1. Because Patterns/Deep State (24:04) - featuring Aron Kallay, Vicki Ray, and Scott Worthington
2. Mobile I (10:31) - featuring Sakura Tsai
3. Future Feelings (8:36) - featuring Nadia Shpachenko
TOTAL PLAYING TIME 42:11
NOTES by Meg Wilhoite
In their aptly-named album Because Patterns, composer Isaac Schankler explores three approaches to creating and manipulating musical patterns, carrying out a full integration of electronic sonic environment, mathematical compositional procedure, and acoustic performance. The overall effect of the title track, “Because Patterns/Deep State,” is that of finespun electronic swells punctuated by the percussive sounds of the piano, performed by the Ray-Kallay Duo, who commissioned the piece. Incorporating a mathematical model called a cellular automaton, the musical patterns begin with a single seed and shift organically according to the rule assigned to it. As the title suggests, there is an element of Deep Listening in this piece—performed by double bassist Scott Worthington—as from minute 17:30 to 20:30 we settle into a sotto voce electronic hum that is present-only, with no sense of past or future. Subtly, quietly the piano returns, a distant echo from earlier in the piece, nestled deep within the electronic texture.

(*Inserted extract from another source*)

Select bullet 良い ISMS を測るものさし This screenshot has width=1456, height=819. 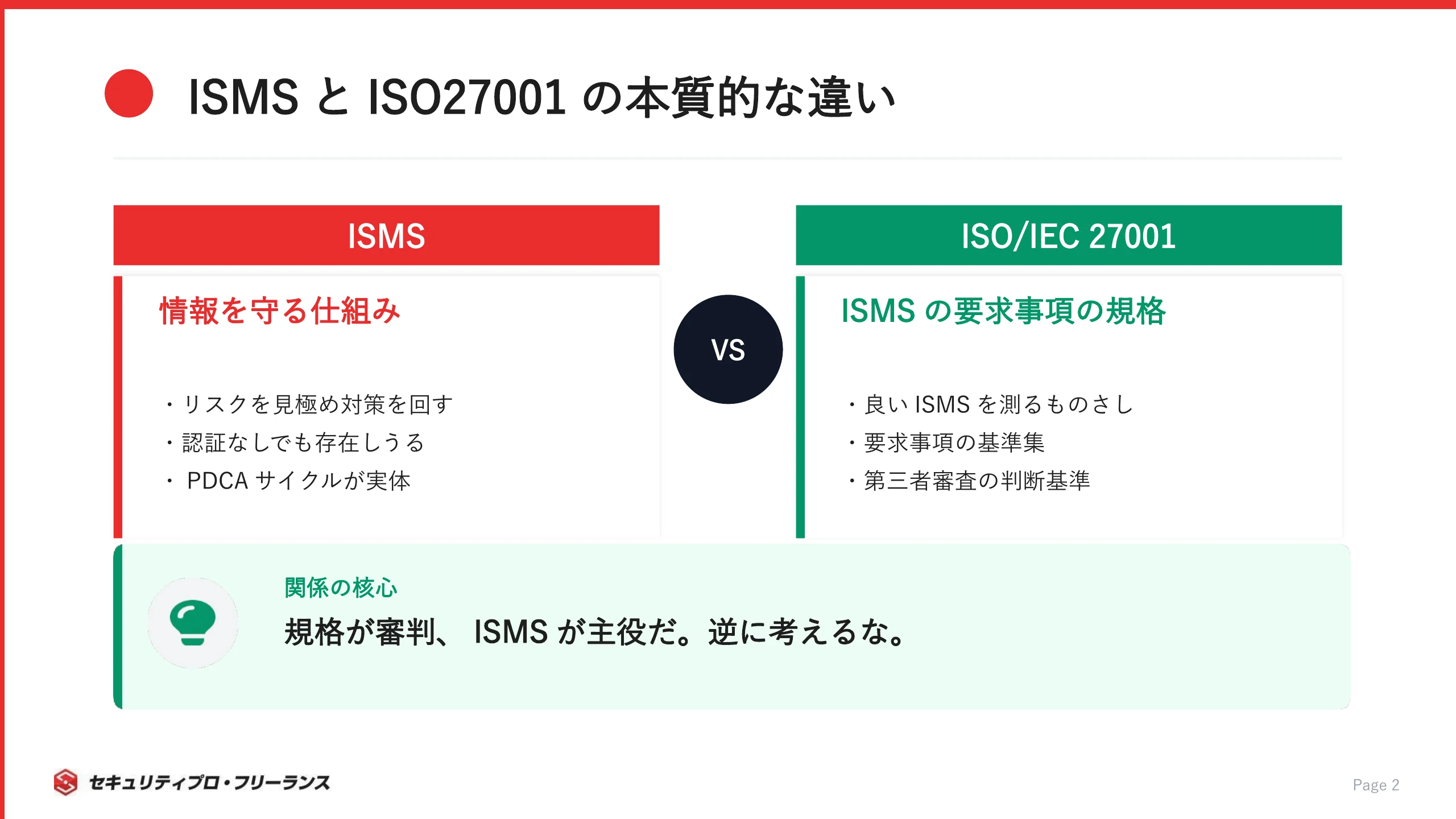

The electronics and violin in “Mobile I” are interlaced by means of spectral analysis, as the electronic sounds are a reaction to violinist Sakura Tsai’s fragmented statements. The former keen and hum around the latter, creating the sense of a large, open structure in which the violinist is centrally situated. The final minutes of the piece shift to a more active texture, the electronics and violinist merging in polyrhythmic arpeggios. The final track, “Future Feelings,” performed by Nadia Shpachenko, features alternately swirling and languid piano figures overlaid with hissing static and Morse code-like blips panning between the ears. Later on in the piece, the electronics also provide occasional low, reverberant hums. While the piano hints at past styles of lush vibrations, the electronics pull the listener into the noise-filled, pulsating present.
INTERVIEW WITH ISAAC SCHANKLER by Meg Wilhoite
Meg: Is Because Patterns a nod to Feldman’s Why Patterns?

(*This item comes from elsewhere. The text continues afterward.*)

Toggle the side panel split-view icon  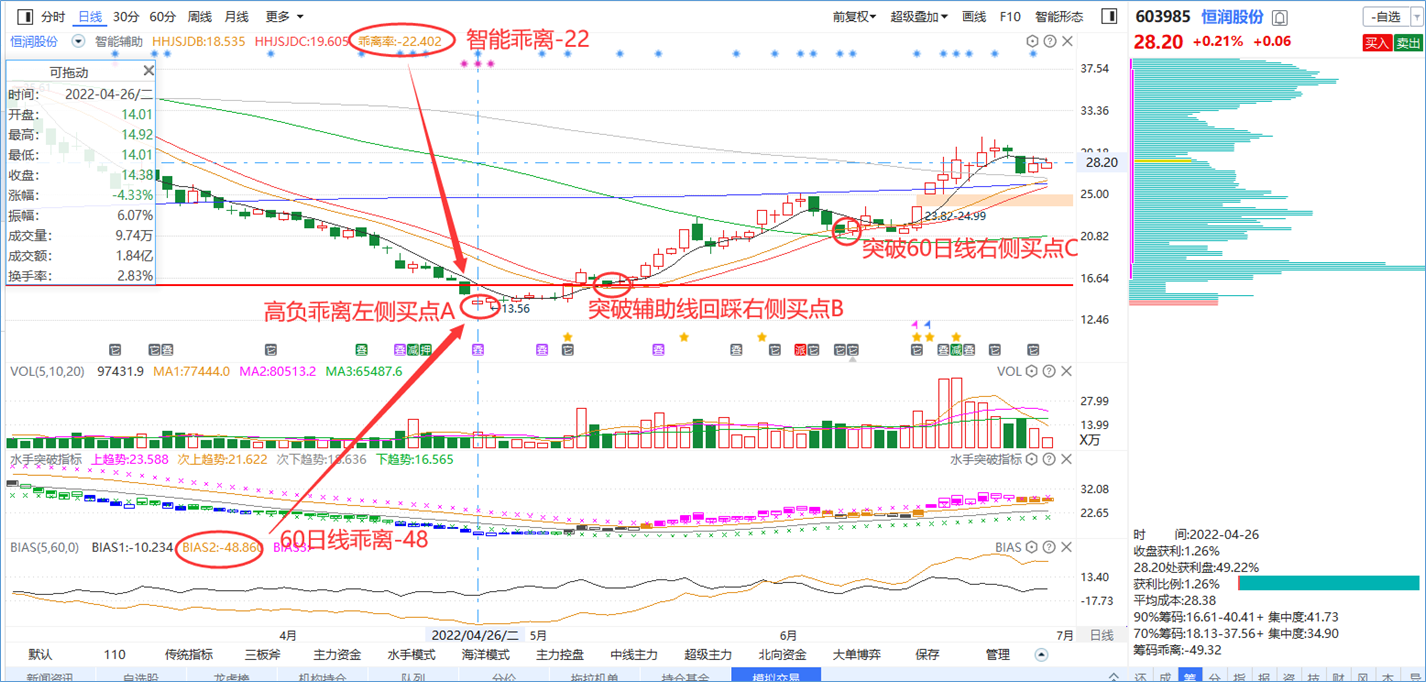(1108, 16)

Isaac: It's a nod to the title more than the piece or Feldman's music. I always thought “Why Patterns?” was a strange kind of question, because really patterns justify themselves. We can't help but make sense of the world through patterns, through making connections between disparate things. That's one thing people and machines have in common too, and much of our lives is now mediated by patterns created by algorithms, for better or worse. So for a long time I’ve been interested in what happens when there’s too much or not enough information to truly discern a pattern. What happens when a person or machine starts seeing patterns that aren’t really there? So a lot of the piece Because Patterns/Deep State consists of gestures or motives that are moving either too quickly or too slowly to really get a handle on. So you have to make a decision about what's really important, and maybe in the end it's not the patterns? Maybe it's something else.
Meg: What program(s) do you use to make the electronic tracks? I'm particularly interested in the "ongoing spectral analysis" you mention for Mobile I.
Isaac: I use a variety of things, but mostly Max/MSP for anything involving live electronics. The "ongoing spectral analysis" in Mobile I is basically a glorified pitch tracker that also detects harmonics, but what I liked about it for that piece is that it was a little unpredictable. It wasn't perfect, so sometimes you'd get the correct pitch, but other times you'd get another pitch that was related. So there were these microdeviations that you could use to create textures. If the pitch tracker worked perfectly the piece wouldn't be nearly as interesting. This is something I worry about actually, if the pitch tracker gets updated the piece might become obsolete. It’s also a tricky thing for the violinist to react to the electronics and remain on track, and I love the way Sakura Tsai plays it on the album, how it manages to feel improvisational and polished at the same time.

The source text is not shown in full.